Copy, from the listing, every line in which the string "link" is present.

[Dataset excerpts Boundary: Start]

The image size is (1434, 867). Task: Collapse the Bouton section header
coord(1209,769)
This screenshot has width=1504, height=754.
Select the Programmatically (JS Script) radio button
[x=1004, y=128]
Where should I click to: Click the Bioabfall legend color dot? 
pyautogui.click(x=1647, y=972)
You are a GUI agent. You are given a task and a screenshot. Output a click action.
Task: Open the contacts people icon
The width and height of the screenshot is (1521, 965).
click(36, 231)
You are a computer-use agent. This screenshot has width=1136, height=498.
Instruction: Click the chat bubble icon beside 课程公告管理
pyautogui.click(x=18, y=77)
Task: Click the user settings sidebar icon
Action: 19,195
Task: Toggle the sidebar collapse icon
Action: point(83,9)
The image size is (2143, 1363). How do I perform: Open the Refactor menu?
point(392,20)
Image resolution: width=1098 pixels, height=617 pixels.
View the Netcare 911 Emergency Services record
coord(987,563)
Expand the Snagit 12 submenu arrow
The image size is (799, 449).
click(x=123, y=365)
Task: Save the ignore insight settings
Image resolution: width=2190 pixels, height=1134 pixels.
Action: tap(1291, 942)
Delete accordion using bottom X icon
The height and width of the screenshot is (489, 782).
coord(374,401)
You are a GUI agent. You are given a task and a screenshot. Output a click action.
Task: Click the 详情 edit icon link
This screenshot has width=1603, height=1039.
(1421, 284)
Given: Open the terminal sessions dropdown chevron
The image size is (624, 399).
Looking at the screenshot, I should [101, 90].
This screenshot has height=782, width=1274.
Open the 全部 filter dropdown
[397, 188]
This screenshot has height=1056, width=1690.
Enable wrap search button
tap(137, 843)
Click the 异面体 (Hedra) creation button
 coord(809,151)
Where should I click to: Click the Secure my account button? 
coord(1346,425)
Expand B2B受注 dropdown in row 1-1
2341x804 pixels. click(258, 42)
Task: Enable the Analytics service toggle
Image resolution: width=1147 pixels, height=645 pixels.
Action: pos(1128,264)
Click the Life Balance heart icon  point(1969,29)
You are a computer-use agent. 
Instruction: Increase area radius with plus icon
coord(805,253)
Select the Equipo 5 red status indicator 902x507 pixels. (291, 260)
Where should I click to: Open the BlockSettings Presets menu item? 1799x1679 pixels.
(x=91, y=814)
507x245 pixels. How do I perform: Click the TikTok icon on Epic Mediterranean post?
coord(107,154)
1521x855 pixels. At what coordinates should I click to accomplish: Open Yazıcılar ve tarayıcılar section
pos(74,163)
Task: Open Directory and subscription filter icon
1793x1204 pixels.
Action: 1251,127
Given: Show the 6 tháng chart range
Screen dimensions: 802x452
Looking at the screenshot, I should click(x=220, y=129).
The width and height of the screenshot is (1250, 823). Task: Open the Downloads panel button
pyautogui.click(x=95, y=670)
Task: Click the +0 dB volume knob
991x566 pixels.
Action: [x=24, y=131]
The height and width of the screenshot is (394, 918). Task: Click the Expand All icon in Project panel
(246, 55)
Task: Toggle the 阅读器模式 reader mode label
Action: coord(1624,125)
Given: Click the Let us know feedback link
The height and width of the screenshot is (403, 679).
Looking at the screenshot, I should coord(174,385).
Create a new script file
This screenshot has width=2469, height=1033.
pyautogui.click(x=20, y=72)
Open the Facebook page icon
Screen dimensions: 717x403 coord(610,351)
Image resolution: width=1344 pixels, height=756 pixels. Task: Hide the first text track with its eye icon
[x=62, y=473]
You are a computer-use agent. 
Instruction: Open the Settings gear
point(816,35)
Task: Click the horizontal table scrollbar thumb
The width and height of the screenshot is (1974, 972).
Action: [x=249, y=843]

[Dataset excerpts Boundary: End]

# [Reply to the exercise]
Task: Click the 详情 edit icon link
Given: Click the Let us know feedback link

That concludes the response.